The basic observable entities defining the behavior of the system that we want to model are events. Sequences of time-stamped events are timed traces; defining the behavior of the system are the set of timed traces that can be observed when it interacts with the environment. Modeling the system itself and possibly its environment will be a set of CFMSs that produce those traces.

Identifying an event are a name (such as, *Key), a value from a finite set (such as On, Off), and a time of occurrence. We also refer to the event-name, set-of-values pair as an event type. Some events, such as the user hitting the reset button, may not have an interesting value.

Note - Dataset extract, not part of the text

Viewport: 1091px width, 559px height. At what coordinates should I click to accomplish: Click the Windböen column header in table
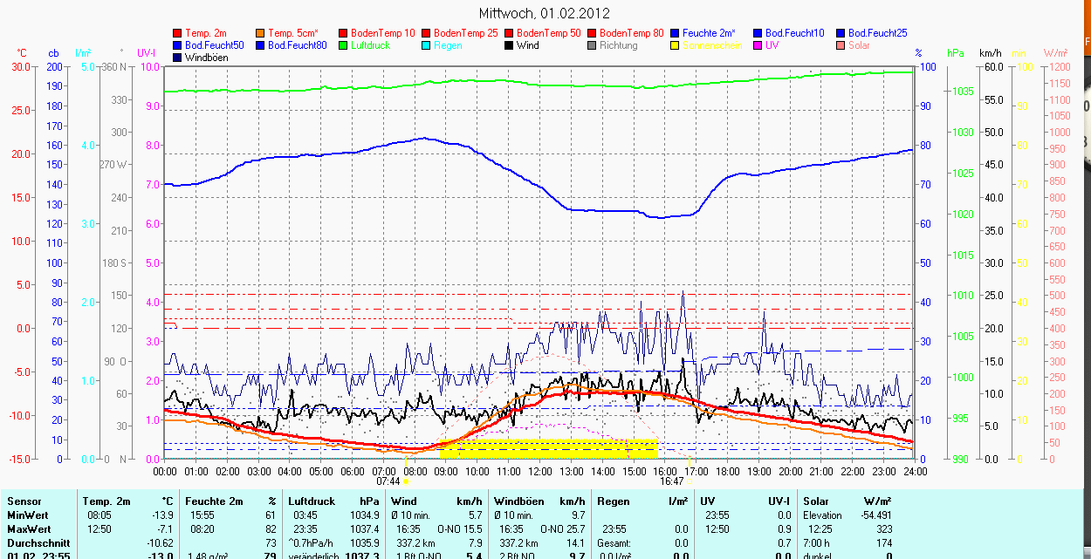tap(518, 501)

Each element of a network of CFMSs describes a component of the system to be modeled. (For the sake of clarity, we give the definition here in terms of a flat view, even though both the methodology and its implementation support hierarchical decomposition.) A CFMS consists of sets of input and output event types (the latter with an optional initial value), and a transition relation (a set of cause-reaction pairs, in which each cause is a set of event names and values and each reaction is also a set of events and values). Triggered by the input events, each transition emits, after an unbounded nonzero time, the output events. (Response bounds must be assumed when we want to verify time-dependent constraints of the system, as we will discuss later.) The state of the CFMS consists of the set of those event types that are at the same time input and output for it. The nonzero reaction time provides the storage capability required to implement the concept of state.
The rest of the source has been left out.